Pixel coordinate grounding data
:::::
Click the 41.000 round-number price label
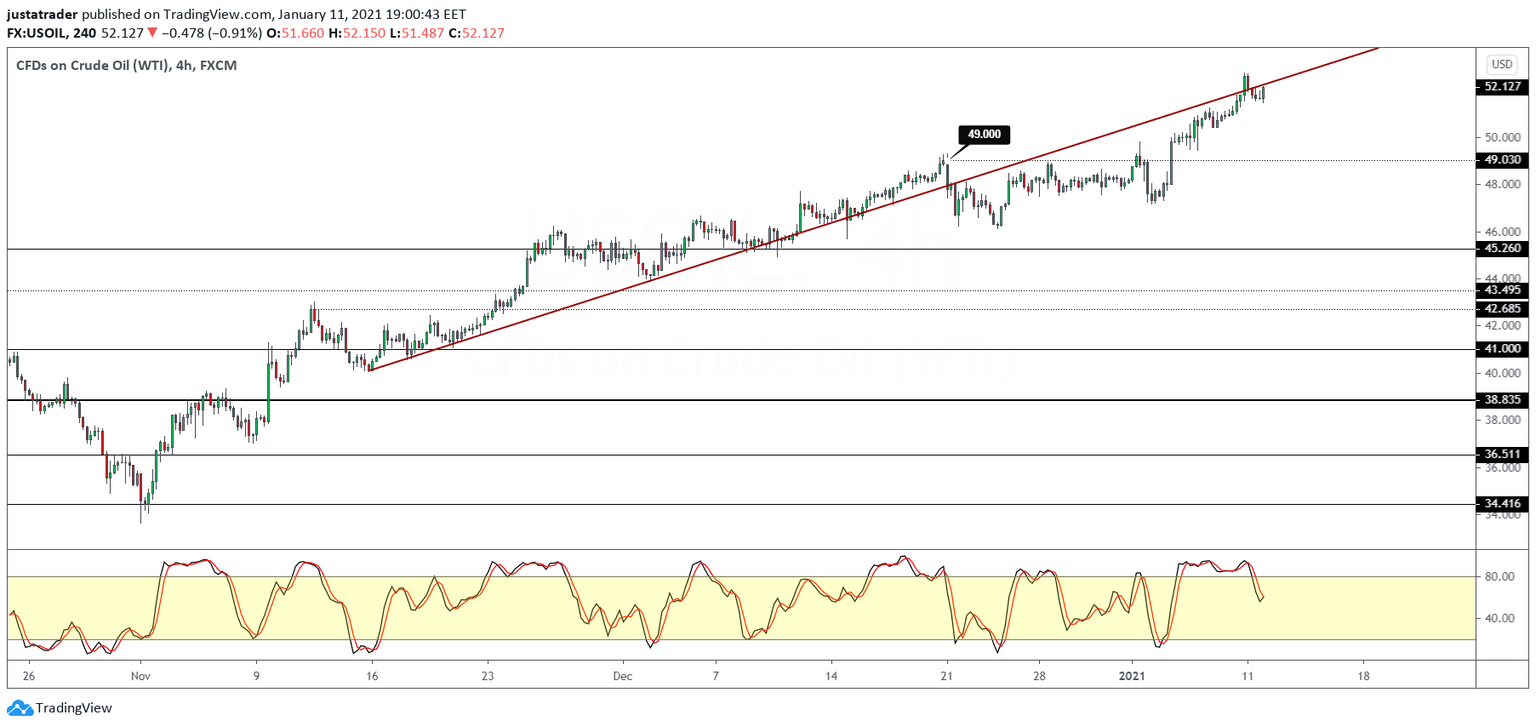 (1503, 347)
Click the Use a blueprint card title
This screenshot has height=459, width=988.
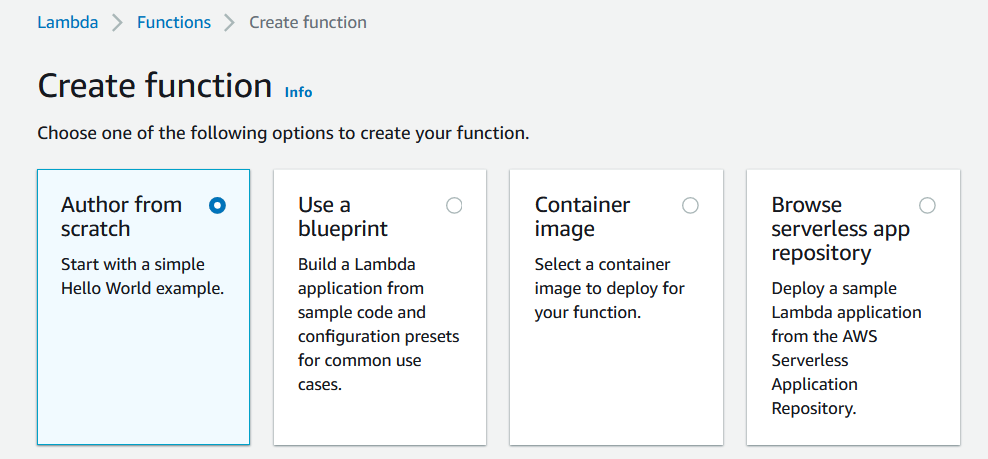[343, 217]
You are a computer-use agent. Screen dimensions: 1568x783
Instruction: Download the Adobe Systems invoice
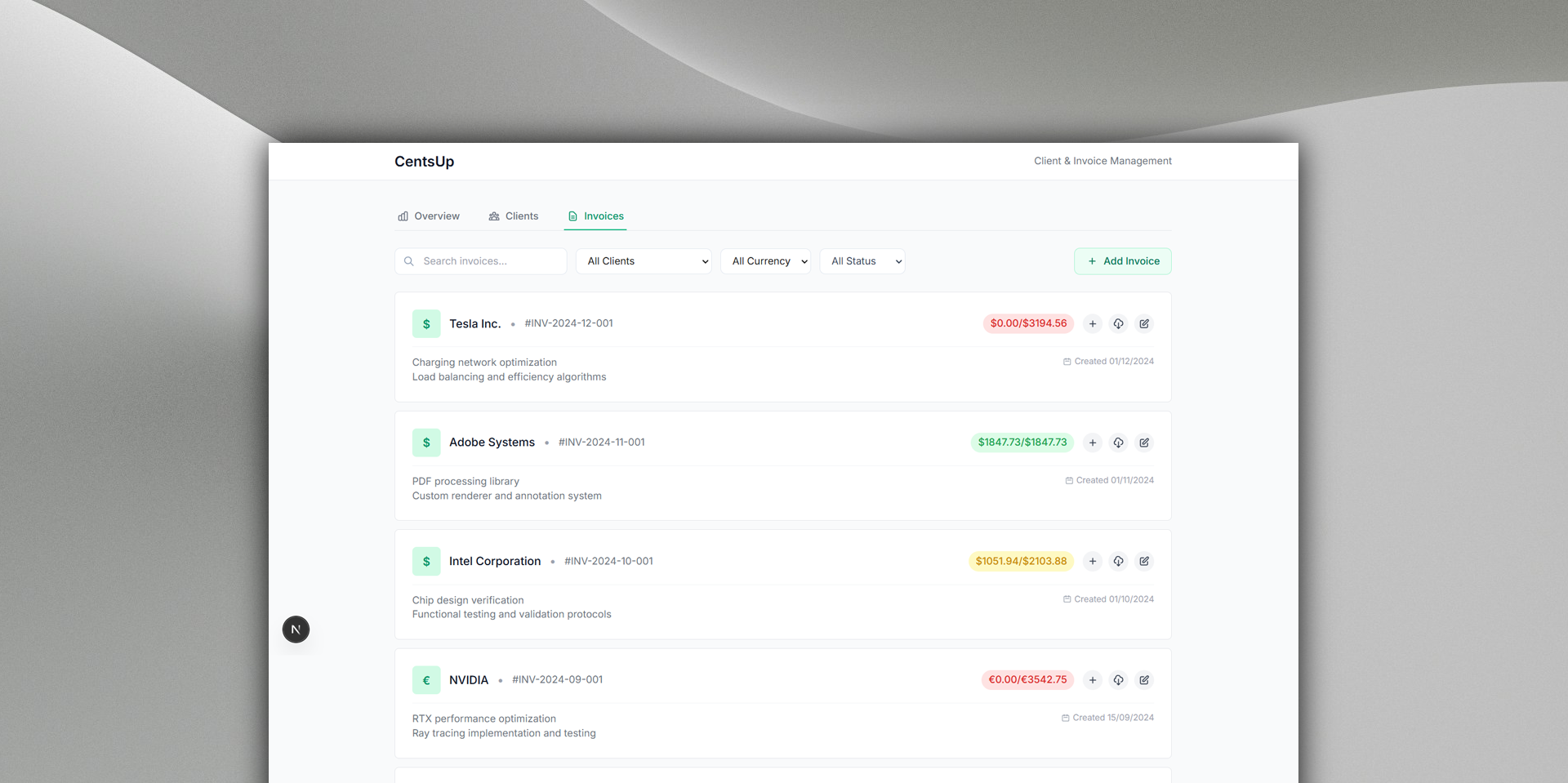1118,443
:::::
What is required: Should a picture appear among the entries, skip it and copy the rest exactly.

Response:
Click the 41.000 round-number price label
 (1503, 347)
Click the Use a blueprint card title
This screenshot has height=459, width=988.
[343, 217]
You are a computer-use agent. Screen dimensions: 1568x783
Instruction: Download the Adobe Systems invoice
1118,443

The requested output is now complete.